• **Lesetext**
Redefin (29.09.2007)

Erschienen am 29.09.2007

Hengstparaden im Landgestüt Redefin
Drei sonnenreiche Tage und eine verregnete "Modderschlacht" ließen die Besucherzahl mit knapp 28.000 in diesem Jahr geringfügig schrumpfen

Die Hengstparaden im Landgestüt Redefin, Tradition seit 1935, sind zu einem Wirtschaftsfaktor des Landgestüts und zum kulturellen Höhepunkte im Land geworden. Die Zuschauerzahl von 30.000 aus den letzten Jahren wurde zwar nicht ganz erreicht, weil es, ausgerechnet als die Berichterstatter den Paraden einen Besuch abstatteten, stark regnete. Das tat den Events insgesamt aber keinen Abbruch. Einzig die Reiter und Fahrer sind zu bedauern, deren Ausrüstung mit dem roten Boden des Platzes zum Teil irreparabel verdreckt war. Möglicherweise gibt es, was den Boden betrifft, Handlungsbedarf.
Wer die Paraden aufmerksam verfolgt hat und in jedem Jahr dabei ist, bemerkte diesmal einige Änderungen. Das gilt nicht nur für den Kommentator. Erstmals saß Dr. Siegfried Hoffmann als neuer Landstallmeister am Mikrofon. Er hatte sehr viele interessante Informationen im Gepäck. Mit etwas mehr Abstimmung zwischen Musik und Gesprächseinlagen lassen sich seine Kommentare zukünftig sicher noch besser verstehen. Diesmal war es gelegentlich anstrengend.

• **Gesammelte Daten**
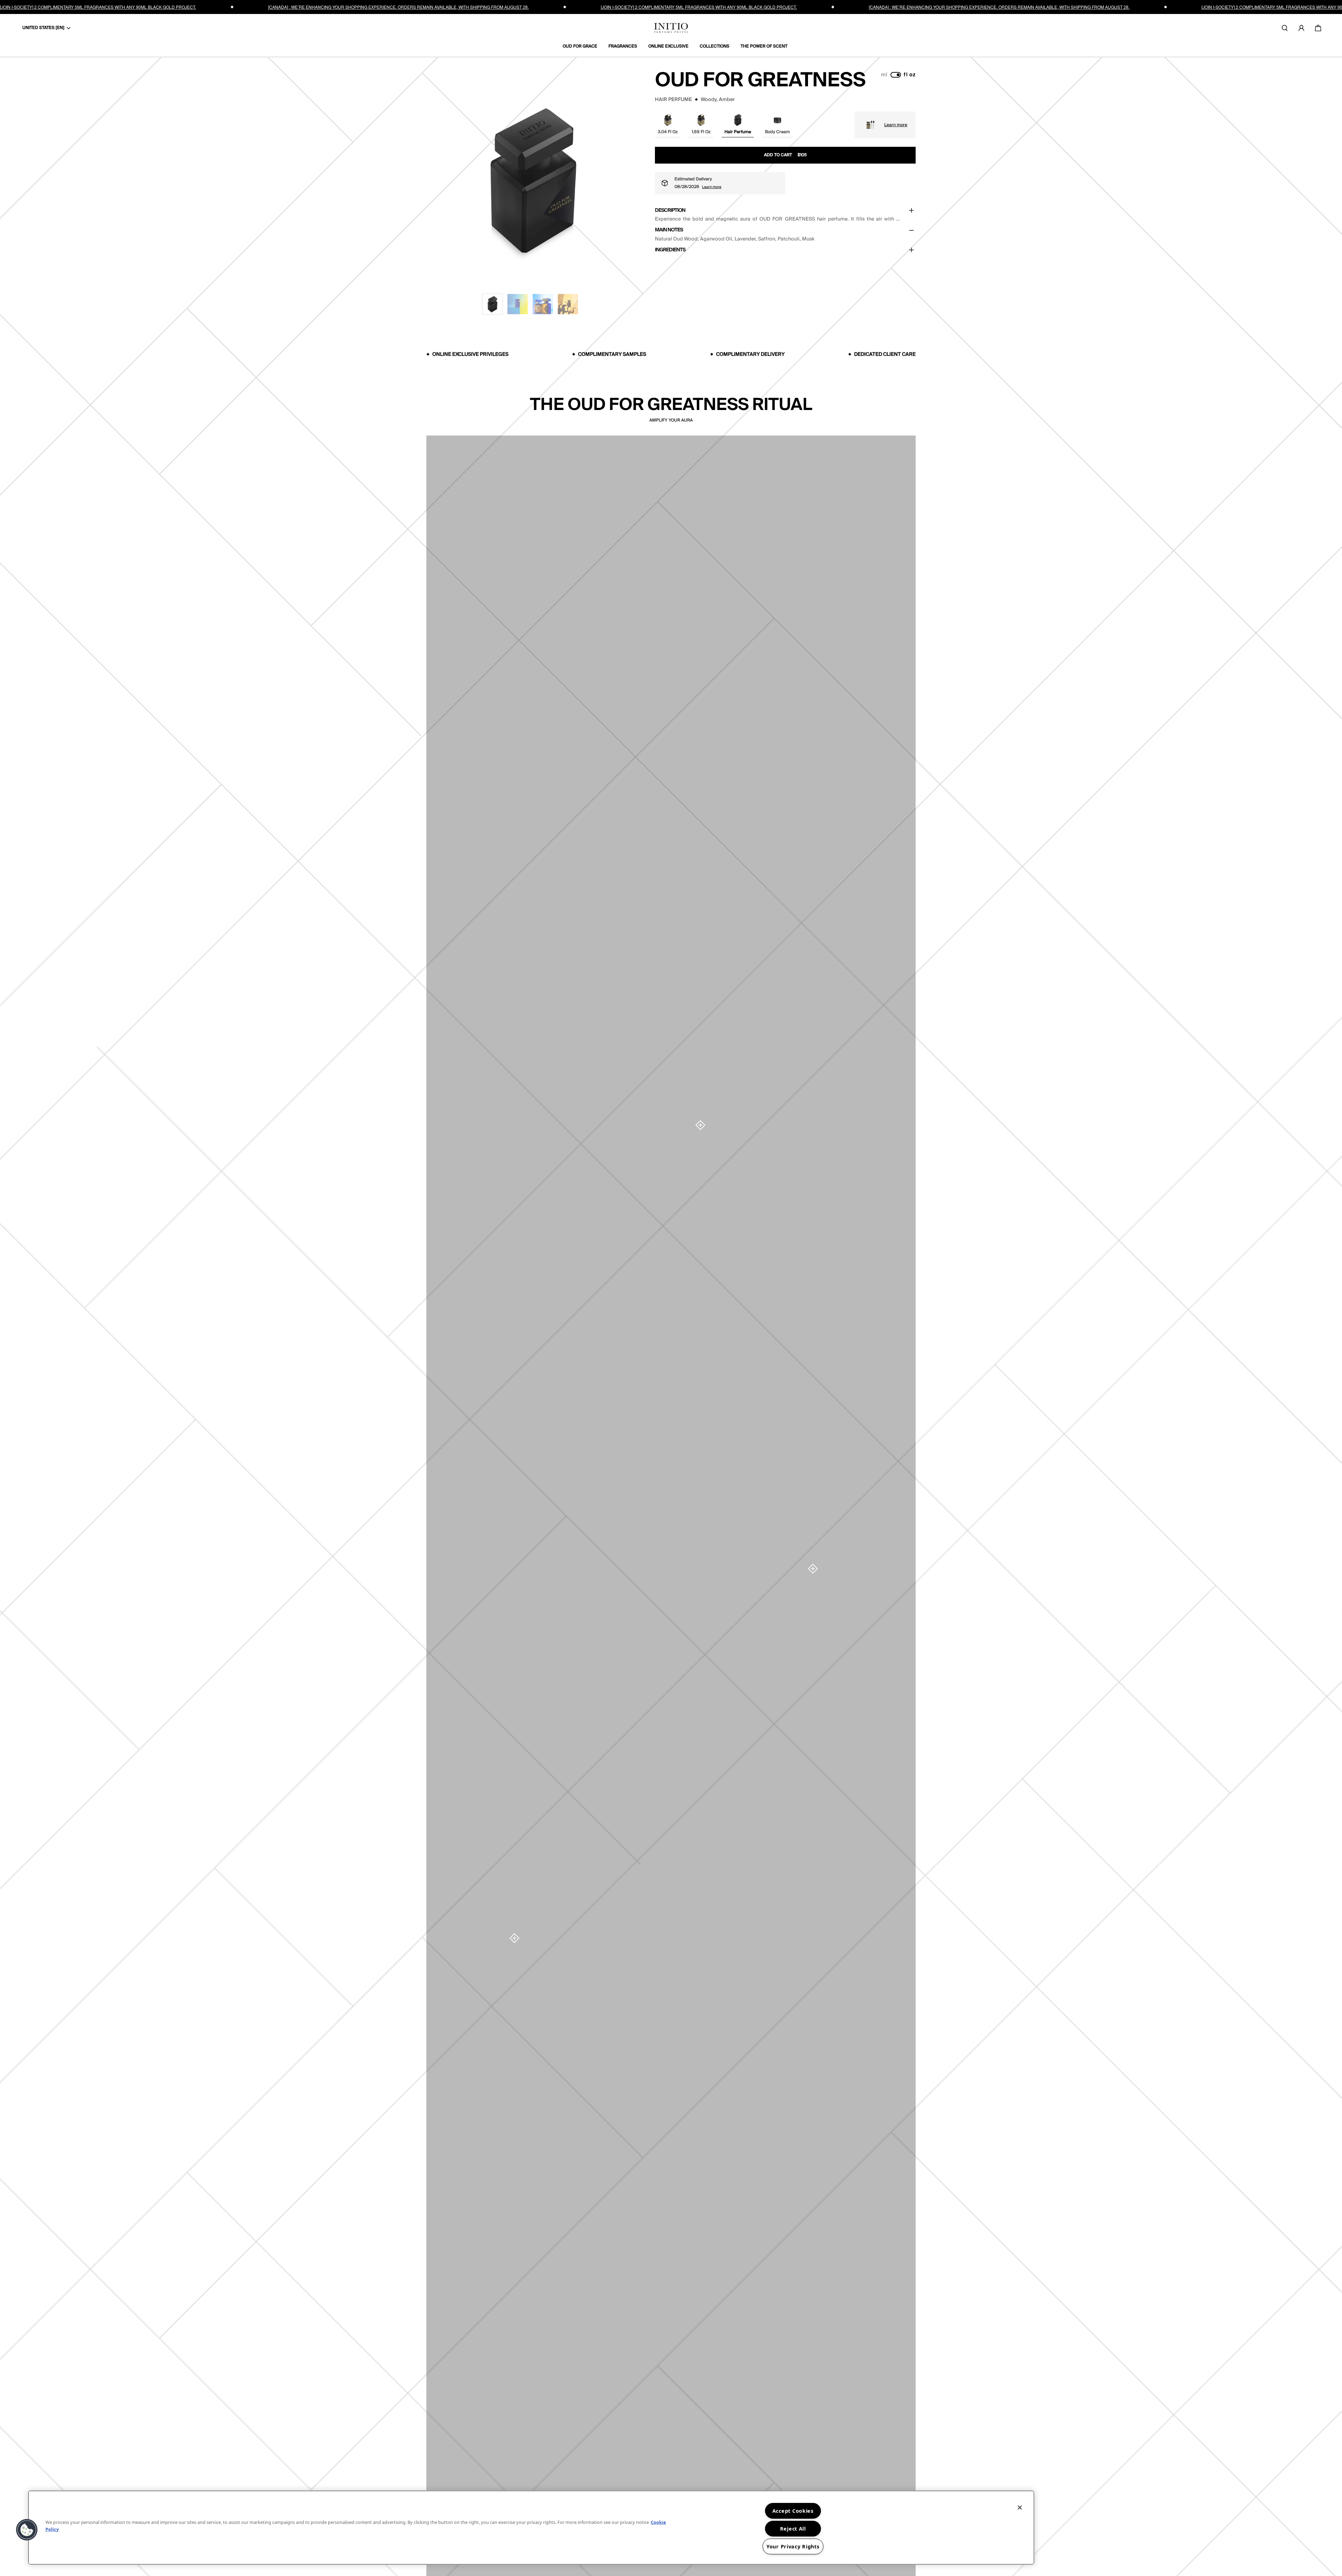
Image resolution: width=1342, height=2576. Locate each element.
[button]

• **Aufgabenstellung 1**
Seit welchem Jahr haben die Hengstparaden im Landgestüt Redefin laut Lesetext Tradition?
• **Aufgabenstellung 2**
Gib den Abschnitt des Lesetextes von „Redefin (29.09.2007)“ bis „Boden betrifft, Handlungsbedarf.“ wortgetreu wieder.

• **Vollständige Lösung 1**
Seit 1935.

• **Vollständige Lösung 2**
Redefin (29.09.2007)

Erschienen am 29.09.2007

Hengstparaden im Landgestüt Redefin
Drei sonnenreiche Tage und eine verregnete "Modderschlacht" ließen die Besucherzahl mit knapp 28.000 in diesem Jahr geringfügig schrumpfen

Die Hengstparaden im Landgestüt Redefin, Tradition seit 1935, sind zu einem Wirtschaftsfaktor des Landgestüts und zum kulturellen Höhepunkte im Land geworden. Die Zuschauerzahl von 30.000 aus den letzten Jahren wurde zwar nicht ganz erreicht, weil es, ausgerechnet als die Berichterstatter den Paraden einen Besuch abstatteten, stark regnete. Das tat den Events insgesamt aber keinen Abbruch. Einzig die Reiter und Fahrer sind zu bedauern, deren Ausrüstung mit dem roten Boden des Platzes zum Teil irreparabel verdreckt war. Möglicherweise gibt es, was den Boden betrifft, Handlungsbedarf.